- DESCRIPTION OF THE TASK -
Only lines with the string "agent" matter here; gather them from the material below.

======== THE DATA ========

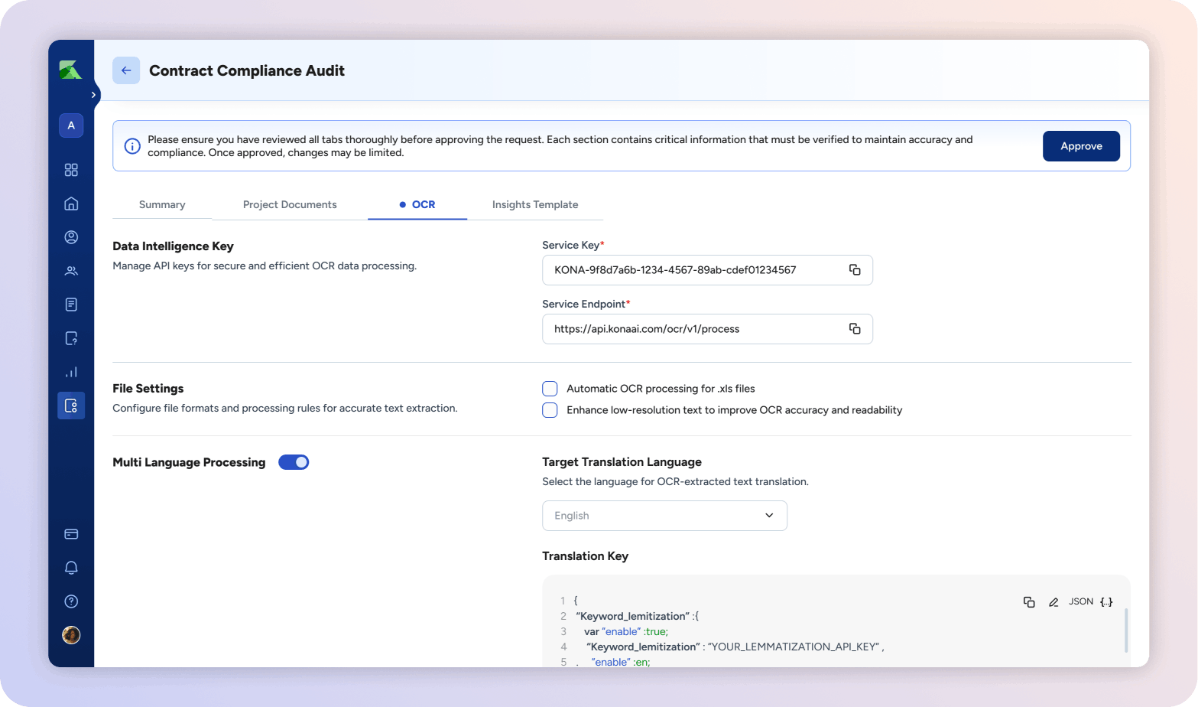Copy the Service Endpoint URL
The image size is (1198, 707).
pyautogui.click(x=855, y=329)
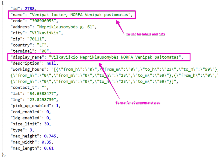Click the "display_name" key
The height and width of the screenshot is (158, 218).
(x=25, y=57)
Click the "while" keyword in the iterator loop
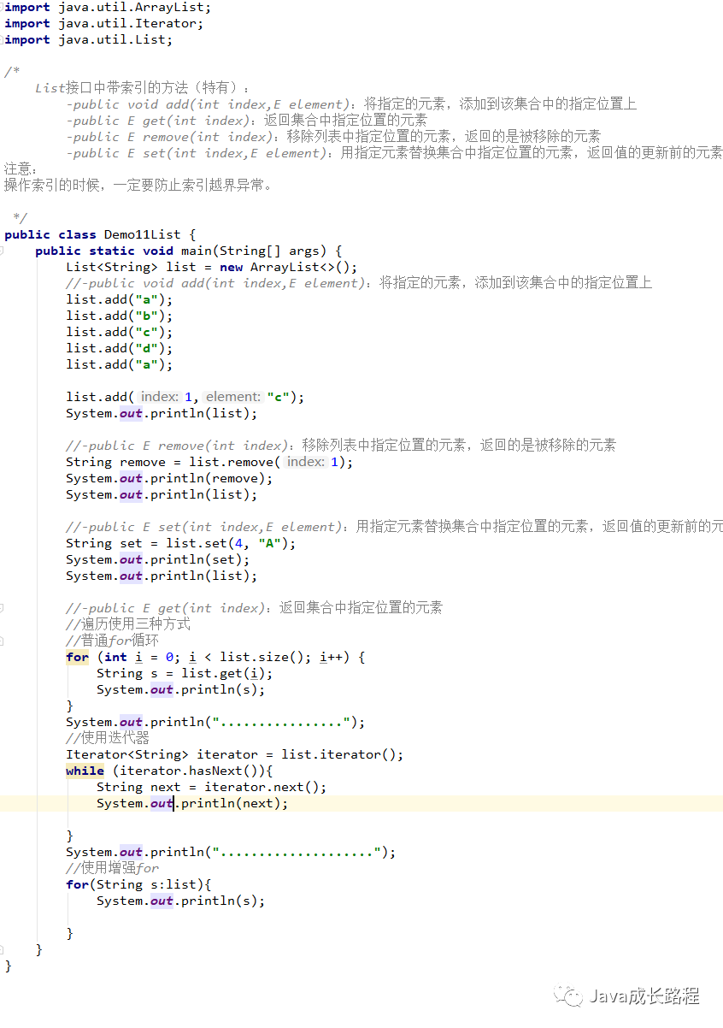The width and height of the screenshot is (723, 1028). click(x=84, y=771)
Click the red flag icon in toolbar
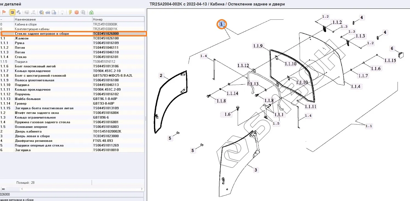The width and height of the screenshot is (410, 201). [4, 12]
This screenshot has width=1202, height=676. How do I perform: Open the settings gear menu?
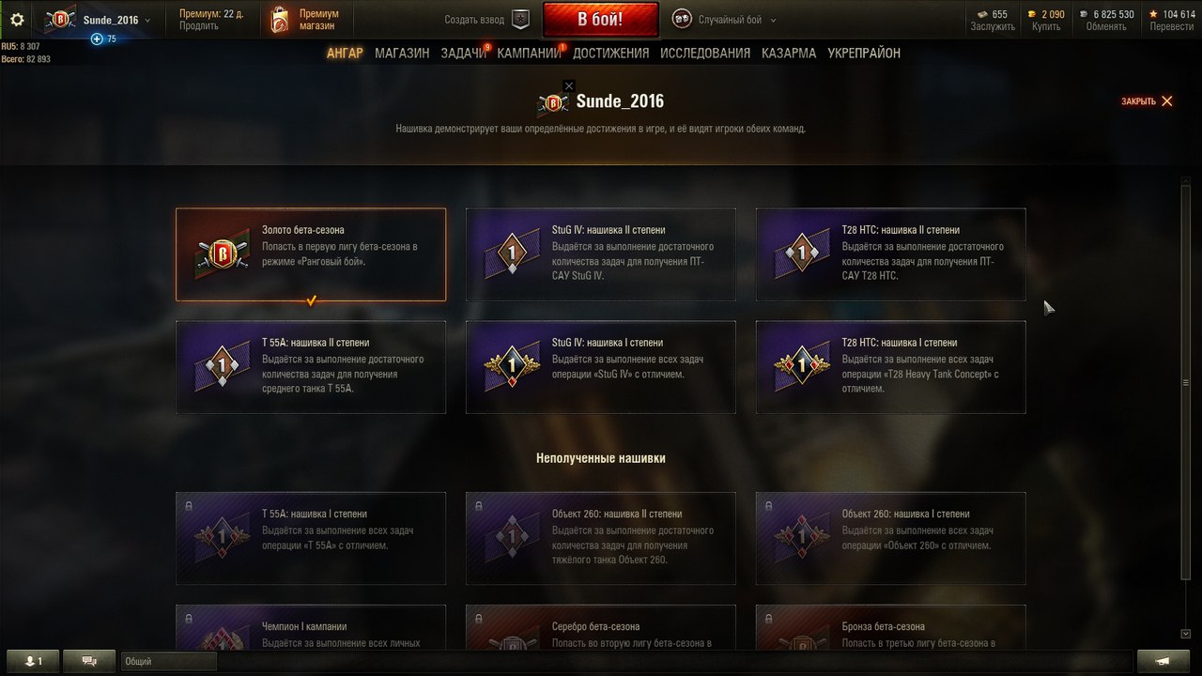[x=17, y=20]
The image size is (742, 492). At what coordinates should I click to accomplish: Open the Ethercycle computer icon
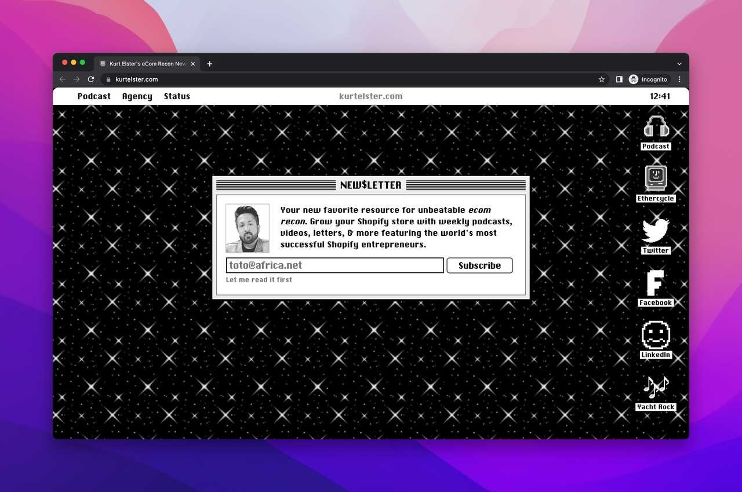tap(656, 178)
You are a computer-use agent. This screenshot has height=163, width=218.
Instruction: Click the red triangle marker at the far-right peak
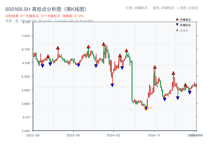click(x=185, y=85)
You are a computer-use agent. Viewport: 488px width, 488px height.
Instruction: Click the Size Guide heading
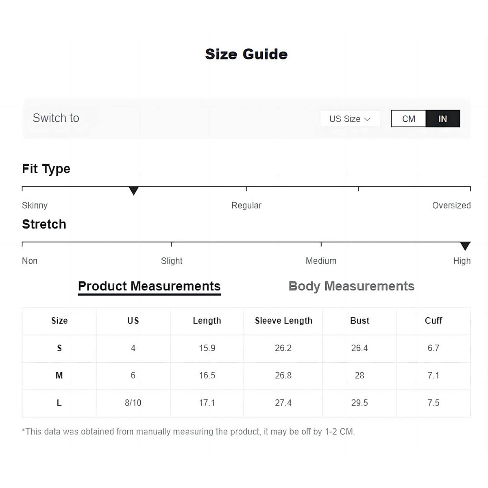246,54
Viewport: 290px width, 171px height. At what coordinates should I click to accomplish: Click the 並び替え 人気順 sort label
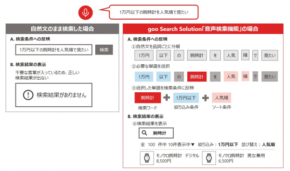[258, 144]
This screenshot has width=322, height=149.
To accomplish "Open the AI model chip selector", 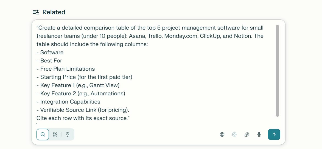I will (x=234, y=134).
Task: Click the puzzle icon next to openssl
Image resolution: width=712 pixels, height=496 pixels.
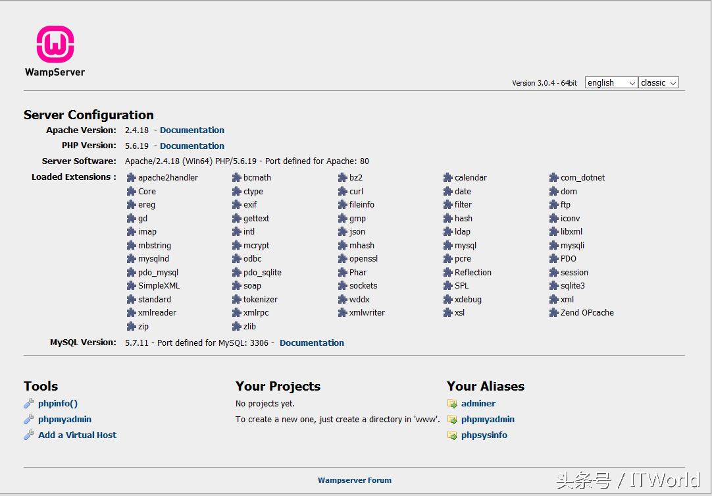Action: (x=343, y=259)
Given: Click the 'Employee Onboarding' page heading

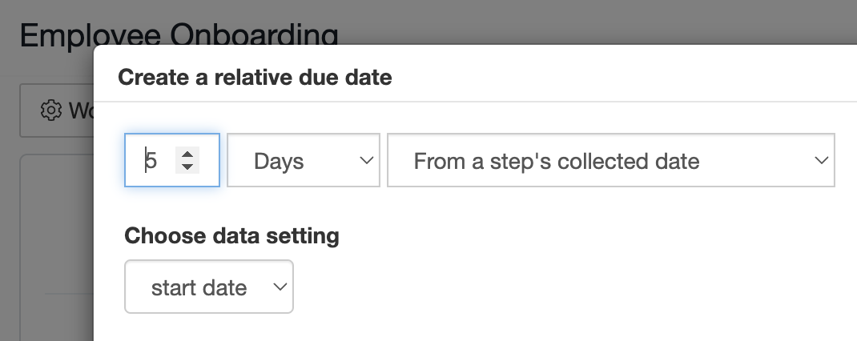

========

- RESPONSE BOX -
You are a computer-use agent. This screenshot has height=163, width=218.
You are a computer-use agent. Viewport: 488px width, 488px height.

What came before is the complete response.